Entries from a data collection:
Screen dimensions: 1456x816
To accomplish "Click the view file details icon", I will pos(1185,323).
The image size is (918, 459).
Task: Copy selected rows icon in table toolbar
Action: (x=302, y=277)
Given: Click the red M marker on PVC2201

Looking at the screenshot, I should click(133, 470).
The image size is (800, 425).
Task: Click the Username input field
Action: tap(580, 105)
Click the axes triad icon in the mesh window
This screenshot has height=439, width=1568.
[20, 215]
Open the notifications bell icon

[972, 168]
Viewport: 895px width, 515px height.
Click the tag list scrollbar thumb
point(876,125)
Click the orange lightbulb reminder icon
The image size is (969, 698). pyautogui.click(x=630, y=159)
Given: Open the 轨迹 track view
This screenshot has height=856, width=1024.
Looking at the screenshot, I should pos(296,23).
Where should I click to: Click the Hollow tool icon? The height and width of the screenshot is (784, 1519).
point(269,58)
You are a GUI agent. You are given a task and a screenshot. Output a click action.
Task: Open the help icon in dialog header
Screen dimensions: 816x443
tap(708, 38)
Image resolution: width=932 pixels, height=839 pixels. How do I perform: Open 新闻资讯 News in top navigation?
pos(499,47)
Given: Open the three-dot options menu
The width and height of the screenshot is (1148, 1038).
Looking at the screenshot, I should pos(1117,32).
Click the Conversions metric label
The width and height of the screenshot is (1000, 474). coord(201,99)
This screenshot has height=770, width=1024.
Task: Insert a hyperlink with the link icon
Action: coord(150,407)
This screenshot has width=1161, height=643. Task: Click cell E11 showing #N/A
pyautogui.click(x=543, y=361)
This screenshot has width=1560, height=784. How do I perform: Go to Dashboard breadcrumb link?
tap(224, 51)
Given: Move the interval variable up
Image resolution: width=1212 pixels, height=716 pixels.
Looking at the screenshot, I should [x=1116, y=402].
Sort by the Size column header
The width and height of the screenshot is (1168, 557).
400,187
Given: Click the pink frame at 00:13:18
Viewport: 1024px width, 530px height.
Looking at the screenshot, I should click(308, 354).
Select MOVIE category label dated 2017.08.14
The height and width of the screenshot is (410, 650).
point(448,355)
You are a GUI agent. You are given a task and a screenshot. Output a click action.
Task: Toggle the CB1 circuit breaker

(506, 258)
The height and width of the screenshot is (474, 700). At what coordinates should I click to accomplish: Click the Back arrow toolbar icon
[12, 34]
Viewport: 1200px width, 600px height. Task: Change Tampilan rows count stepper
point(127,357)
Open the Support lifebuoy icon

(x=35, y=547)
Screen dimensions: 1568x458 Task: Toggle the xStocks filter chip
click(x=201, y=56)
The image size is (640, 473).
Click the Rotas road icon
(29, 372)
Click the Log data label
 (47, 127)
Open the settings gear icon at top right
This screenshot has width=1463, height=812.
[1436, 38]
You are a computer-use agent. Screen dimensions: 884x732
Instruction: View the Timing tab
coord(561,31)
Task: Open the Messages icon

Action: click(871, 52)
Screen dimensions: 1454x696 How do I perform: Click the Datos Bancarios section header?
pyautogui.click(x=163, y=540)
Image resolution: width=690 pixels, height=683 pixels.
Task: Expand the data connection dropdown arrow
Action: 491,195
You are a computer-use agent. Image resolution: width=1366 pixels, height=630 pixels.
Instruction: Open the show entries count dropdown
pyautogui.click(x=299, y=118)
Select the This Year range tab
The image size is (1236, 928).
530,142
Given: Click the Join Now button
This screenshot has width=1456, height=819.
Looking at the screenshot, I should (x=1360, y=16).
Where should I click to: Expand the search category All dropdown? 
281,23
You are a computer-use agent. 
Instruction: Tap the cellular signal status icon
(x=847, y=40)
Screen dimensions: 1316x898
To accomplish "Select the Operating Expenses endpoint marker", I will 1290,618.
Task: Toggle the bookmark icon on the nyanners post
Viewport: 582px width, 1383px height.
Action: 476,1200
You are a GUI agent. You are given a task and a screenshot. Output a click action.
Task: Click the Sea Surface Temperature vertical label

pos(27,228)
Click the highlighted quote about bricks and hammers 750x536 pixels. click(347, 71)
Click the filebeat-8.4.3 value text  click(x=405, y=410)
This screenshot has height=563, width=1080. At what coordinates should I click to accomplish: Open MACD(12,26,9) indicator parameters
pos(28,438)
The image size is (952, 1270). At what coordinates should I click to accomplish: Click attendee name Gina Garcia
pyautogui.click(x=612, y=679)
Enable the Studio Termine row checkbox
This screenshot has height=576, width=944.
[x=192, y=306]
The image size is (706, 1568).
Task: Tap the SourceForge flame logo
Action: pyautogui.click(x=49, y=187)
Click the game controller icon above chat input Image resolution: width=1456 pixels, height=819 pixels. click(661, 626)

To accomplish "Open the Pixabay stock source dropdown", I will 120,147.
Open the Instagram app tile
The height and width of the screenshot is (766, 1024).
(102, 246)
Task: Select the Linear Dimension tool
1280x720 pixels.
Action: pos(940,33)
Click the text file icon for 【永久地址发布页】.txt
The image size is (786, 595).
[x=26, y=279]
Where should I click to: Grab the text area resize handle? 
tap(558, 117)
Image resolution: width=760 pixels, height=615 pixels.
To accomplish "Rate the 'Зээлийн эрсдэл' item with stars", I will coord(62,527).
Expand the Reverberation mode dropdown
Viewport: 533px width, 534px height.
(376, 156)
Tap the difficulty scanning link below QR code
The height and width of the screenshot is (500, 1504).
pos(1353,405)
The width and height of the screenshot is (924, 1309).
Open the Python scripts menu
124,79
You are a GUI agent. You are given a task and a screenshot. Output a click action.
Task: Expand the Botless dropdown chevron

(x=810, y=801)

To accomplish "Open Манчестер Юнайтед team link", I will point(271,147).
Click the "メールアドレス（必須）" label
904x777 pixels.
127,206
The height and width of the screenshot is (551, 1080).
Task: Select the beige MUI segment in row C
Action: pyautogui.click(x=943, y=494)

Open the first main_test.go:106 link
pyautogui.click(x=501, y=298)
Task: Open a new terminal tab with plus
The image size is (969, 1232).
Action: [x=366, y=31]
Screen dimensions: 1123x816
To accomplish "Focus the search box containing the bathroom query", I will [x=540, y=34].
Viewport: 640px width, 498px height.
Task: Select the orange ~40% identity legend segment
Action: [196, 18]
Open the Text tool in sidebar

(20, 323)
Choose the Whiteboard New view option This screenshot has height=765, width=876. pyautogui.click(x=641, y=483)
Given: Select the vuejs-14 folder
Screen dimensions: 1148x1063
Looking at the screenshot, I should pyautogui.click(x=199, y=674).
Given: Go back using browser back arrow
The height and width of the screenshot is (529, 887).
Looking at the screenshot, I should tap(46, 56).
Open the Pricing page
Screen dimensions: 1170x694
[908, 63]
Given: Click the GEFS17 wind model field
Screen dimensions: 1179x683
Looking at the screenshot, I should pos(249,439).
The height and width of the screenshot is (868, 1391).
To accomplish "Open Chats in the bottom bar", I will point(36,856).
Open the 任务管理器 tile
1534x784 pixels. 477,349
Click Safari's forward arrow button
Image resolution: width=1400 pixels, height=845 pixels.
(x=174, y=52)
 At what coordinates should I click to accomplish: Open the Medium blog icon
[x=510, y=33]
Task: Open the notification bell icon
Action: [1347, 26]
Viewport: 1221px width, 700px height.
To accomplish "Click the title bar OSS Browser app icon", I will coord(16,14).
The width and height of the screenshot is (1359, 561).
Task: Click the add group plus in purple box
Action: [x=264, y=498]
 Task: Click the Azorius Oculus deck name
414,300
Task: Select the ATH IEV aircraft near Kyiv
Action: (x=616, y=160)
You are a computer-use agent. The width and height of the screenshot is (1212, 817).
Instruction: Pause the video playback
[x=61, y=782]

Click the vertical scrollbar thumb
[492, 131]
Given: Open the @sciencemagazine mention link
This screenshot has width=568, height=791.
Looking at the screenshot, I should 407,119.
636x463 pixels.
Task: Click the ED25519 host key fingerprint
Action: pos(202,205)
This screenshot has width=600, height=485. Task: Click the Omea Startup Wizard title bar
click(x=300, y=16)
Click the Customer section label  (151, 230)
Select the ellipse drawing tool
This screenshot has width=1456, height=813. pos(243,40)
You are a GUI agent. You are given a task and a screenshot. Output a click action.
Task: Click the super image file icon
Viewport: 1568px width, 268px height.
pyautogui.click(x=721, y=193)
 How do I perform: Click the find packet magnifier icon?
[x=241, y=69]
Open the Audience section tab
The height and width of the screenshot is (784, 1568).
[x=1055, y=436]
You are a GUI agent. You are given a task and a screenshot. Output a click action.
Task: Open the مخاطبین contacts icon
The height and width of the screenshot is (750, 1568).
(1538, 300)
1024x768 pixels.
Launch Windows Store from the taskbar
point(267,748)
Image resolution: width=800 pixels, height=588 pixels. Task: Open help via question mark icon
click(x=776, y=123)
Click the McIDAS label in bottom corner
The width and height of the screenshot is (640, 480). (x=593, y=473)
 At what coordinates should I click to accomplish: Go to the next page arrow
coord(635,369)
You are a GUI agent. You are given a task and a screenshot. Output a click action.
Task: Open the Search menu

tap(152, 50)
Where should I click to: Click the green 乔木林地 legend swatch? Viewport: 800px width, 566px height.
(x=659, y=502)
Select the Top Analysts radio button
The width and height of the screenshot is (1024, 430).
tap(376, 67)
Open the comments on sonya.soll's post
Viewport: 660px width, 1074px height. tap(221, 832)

WRITTEN REQUEST. Write out, word for word, everything in the entries above from the line containing "Click the Customer" down to the line containing "This screenshot has width=1456, height=813.", including both of those lines.

WRITTEN REPLY.
Click the Customer section label  (151, 230)
Select the ellipse drawing tool
This screenshot has width=1456, height=813. pos(243,40)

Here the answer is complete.